Gingerbread brings festive flavor to the season, but its combination of fast-digesting sugars and helpful spices creates a unique effect on your body.
Ginger and cinnamon may actually provide subtle benefits for both blood sugar and digestion, setting gingerbread apart from many holiday sweets.
How Gingerbread Impacts Your Health
Most gingerbread uses flour and molasses, which are digested rapidly and can spike blood sugar.
The glycemic index of gingerbread cookies is around 66, making them a high-glycemic food, according to Alexandria Hardy, RDN, LDN.
For comparison, sugar cookies have a glycemic index near 70, while fudge comes in at about 49.
“The spices—especially ginger and cinnamon—can slightly help slow down that spike because they’ve been shown to support insulin sensitivity,” said Brannon Blount, MS, RDN.
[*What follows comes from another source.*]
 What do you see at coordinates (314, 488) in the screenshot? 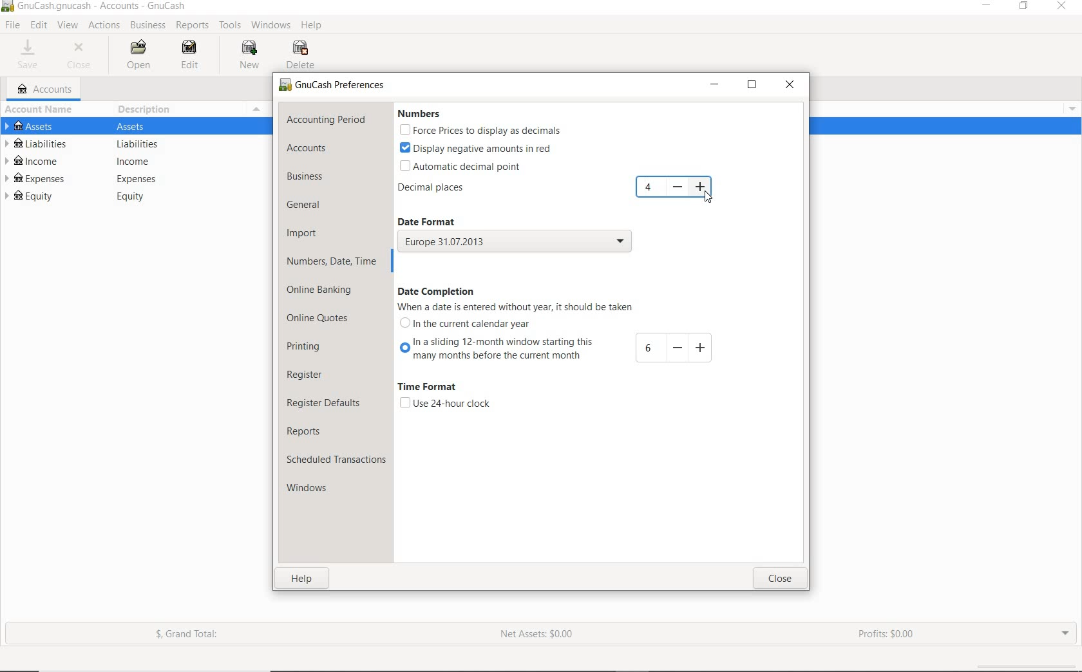
I see `windows` at bounding box center [314, 488].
A 2016 study found cinnamon taken twice daily helped lower blood sugar and insulin in people with elevated glucose.
Ginger’s antioxidants—including gingerols and shogaols—have also been linked to improved blood sugar control in those with type 2 diabetes.
Still, the sugar in gingerbread isn’t cancelled out by spices, but these ingredients do offer a gentler option than many holiday treats.
When it comes to digestion, gingerbread’s low fiber and high carbohydrate content means it’s digested fairly quickly and may not keep you full for long, says Jane Leverich, RDN.
“Ginger, in particular, is well known for supporting gastric emptying and reducing bloating or nausea, while cinnamon and cloves may help reduce gas and mild digestive discomfort,” explained Kristen White, RDN, LDN, CLT.
Some research suggests cinnamon could help prevent inflammatory bowel disease flare-ups by strengthening the gut barrier.
For those who experience dessert-induced bloating, gingerbread might feel lighter than richer, buttery sweets, according to Blount.
“Compared to frosted cookies or candies made with pure sugar, gingerbread typically has less added fat and comes with spices that support digestion,” Blount noted.
Pairing gingerbread with a protein, like a glass of milk, can help moderate blood sugar rises, Hardy suggested.
Portion control remains important, adds White.
“Stressing about making ‘perfect’ food choices can be more disruptive to digestion than enjoying a slice of gingerbread. Food is about more than nutrients—especially during the holidays.”